§ **Data records**
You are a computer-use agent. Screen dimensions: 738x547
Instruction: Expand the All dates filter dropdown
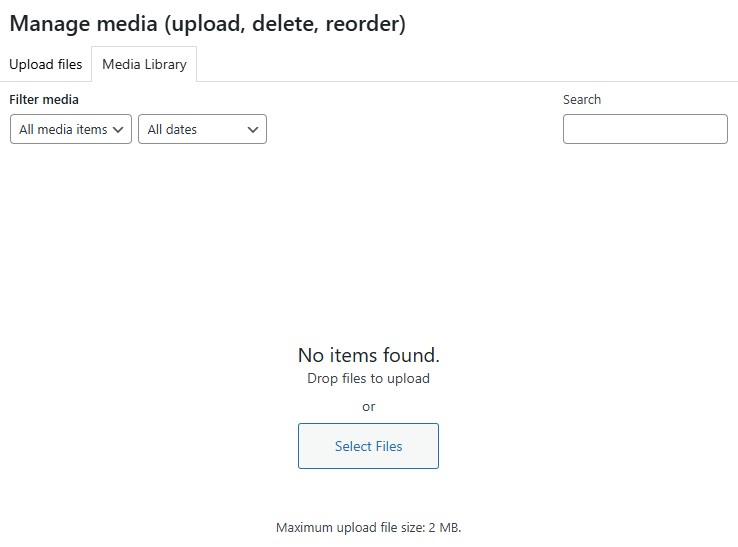tap(201, 129)
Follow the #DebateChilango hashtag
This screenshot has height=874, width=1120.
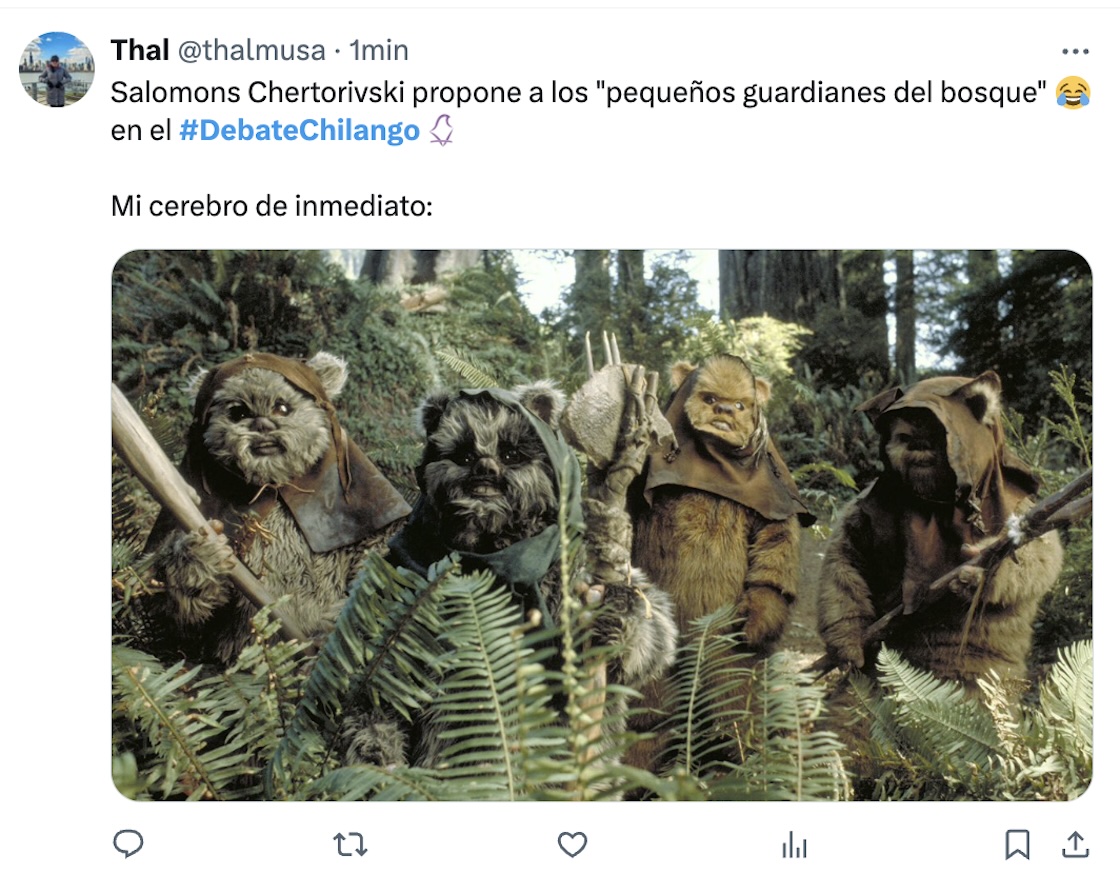(299, 130)
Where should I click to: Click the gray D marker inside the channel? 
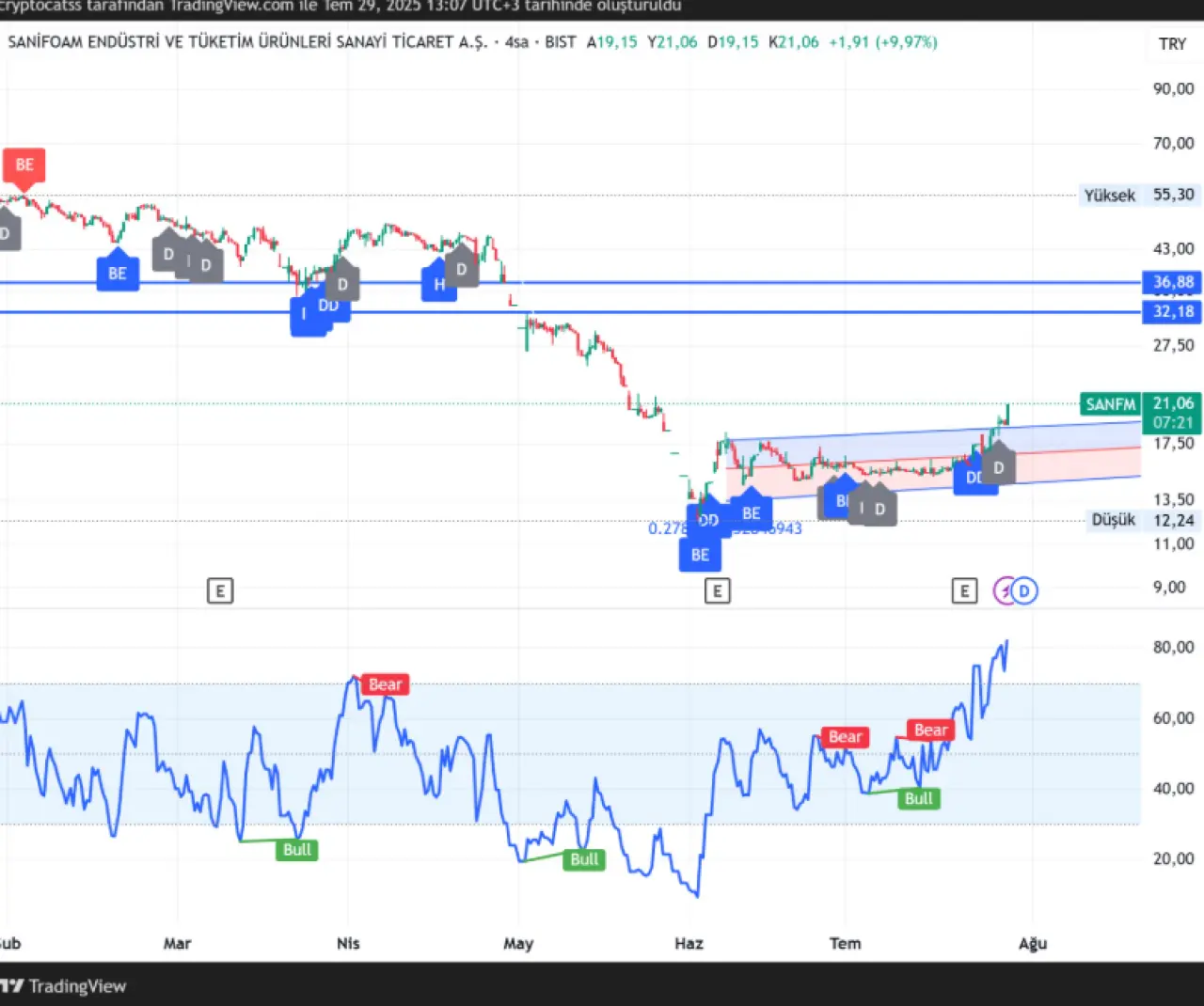click(999, 467)
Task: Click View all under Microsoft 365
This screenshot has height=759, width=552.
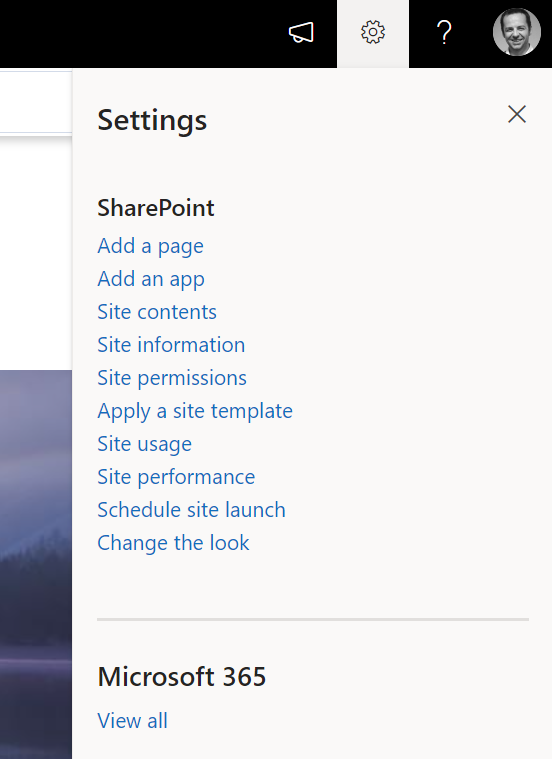Action: coord(133,721)
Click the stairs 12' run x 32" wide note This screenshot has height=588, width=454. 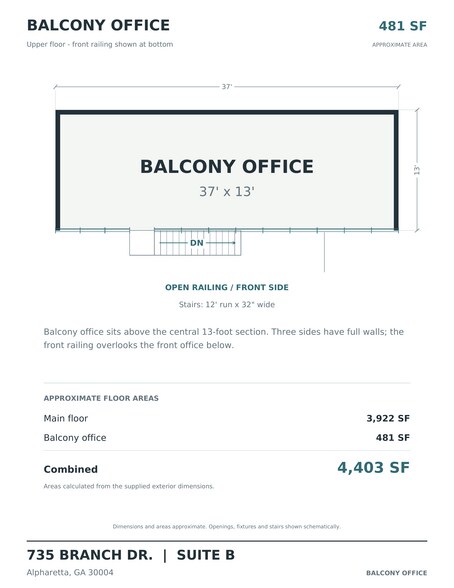pyautogui.click(x=227, y=304)
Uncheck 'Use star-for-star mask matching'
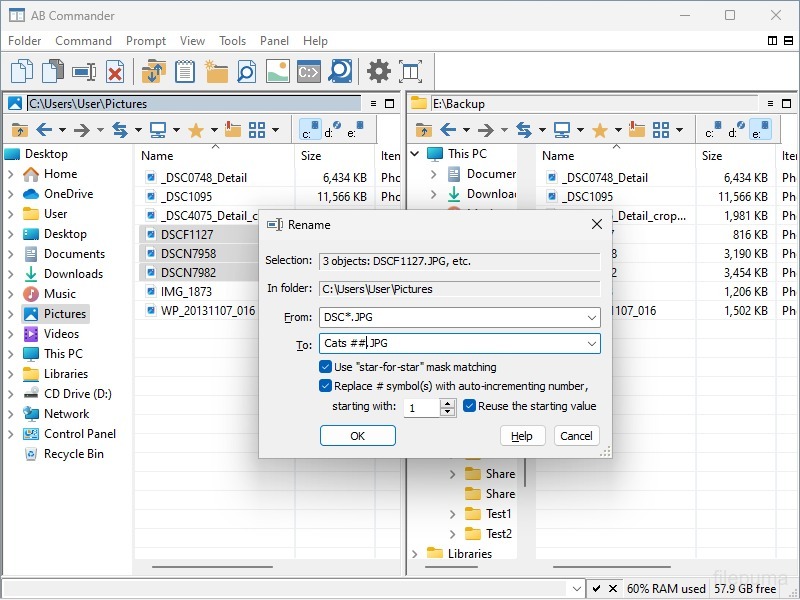 click(326, 367)
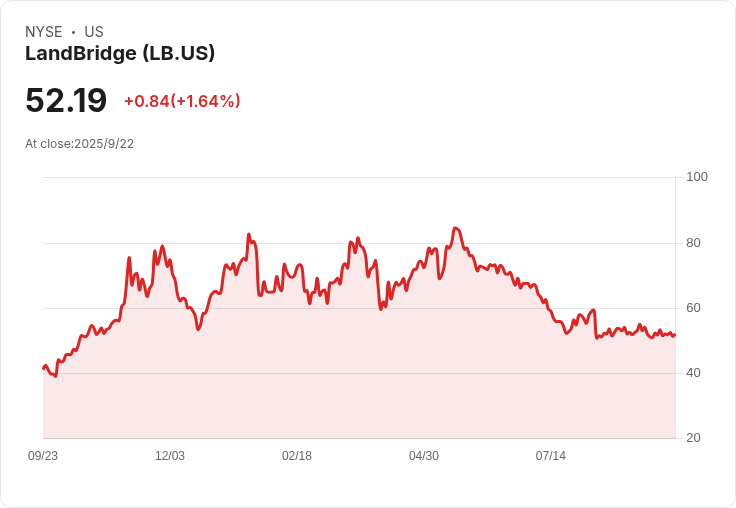Pick the 04/30 date axis label

coord(424,456)
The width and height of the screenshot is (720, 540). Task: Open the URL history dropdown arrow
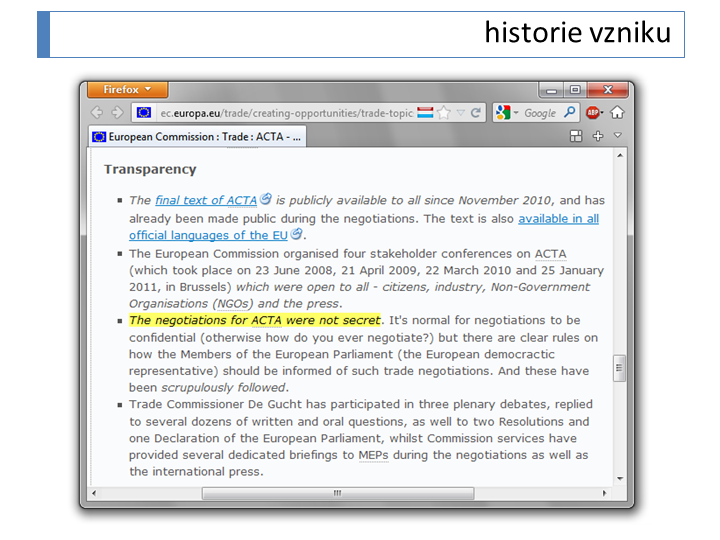[x=461, y=113]
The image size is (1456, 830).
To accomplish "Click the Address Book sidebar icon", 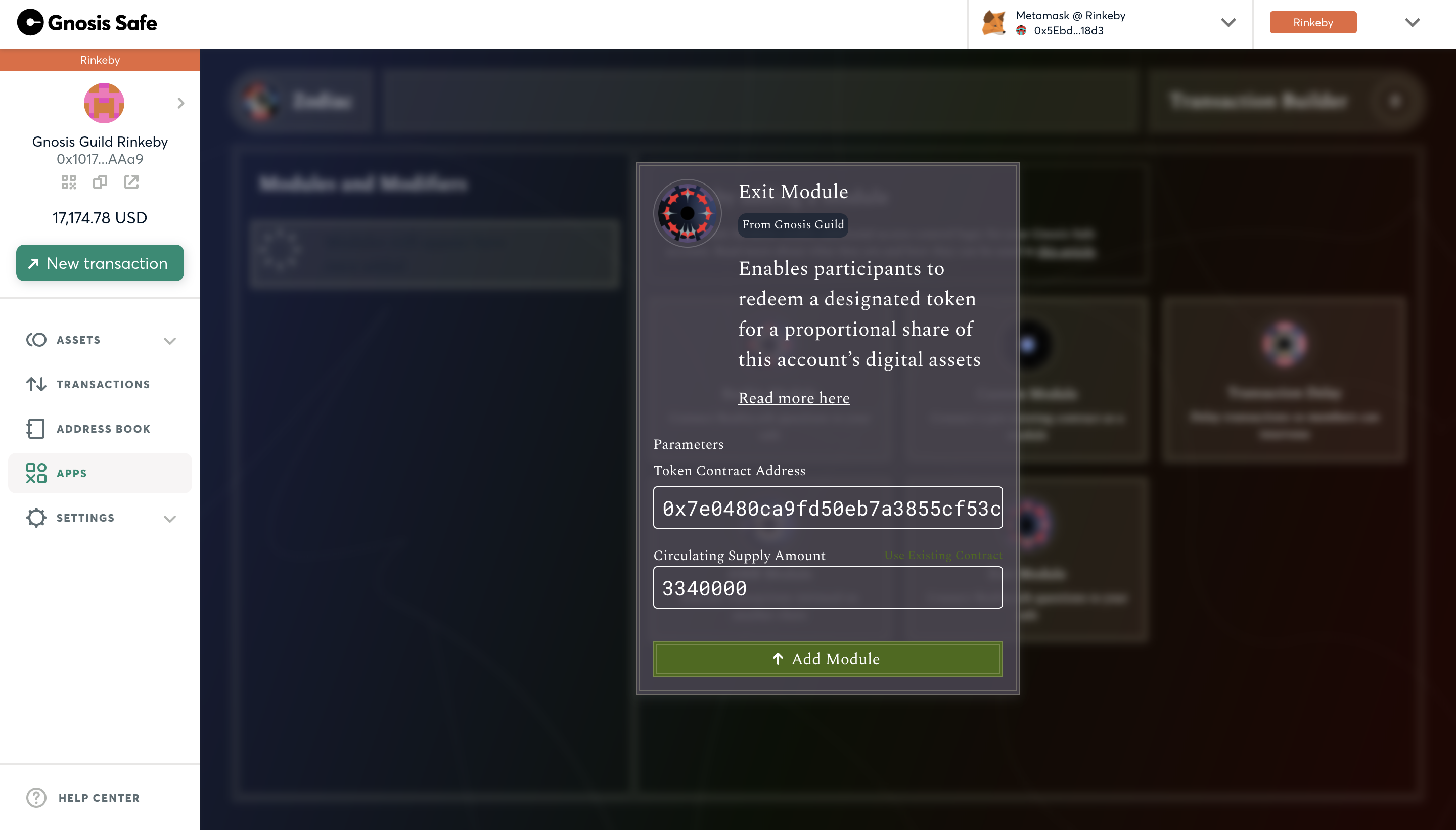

§ **Problem statement**
Pick up at the line containing "The width and" and copy each line exactly until the data ends, including that last line; copy no pictures.

§ **Exercise output**
The width and height of the screenshot is (720, 540). Task: Open the URL history dropdown arrow
[x=461, y=113]
The image size is (1456, 830).
To accomplish "Click the Address Book sidebar icon", 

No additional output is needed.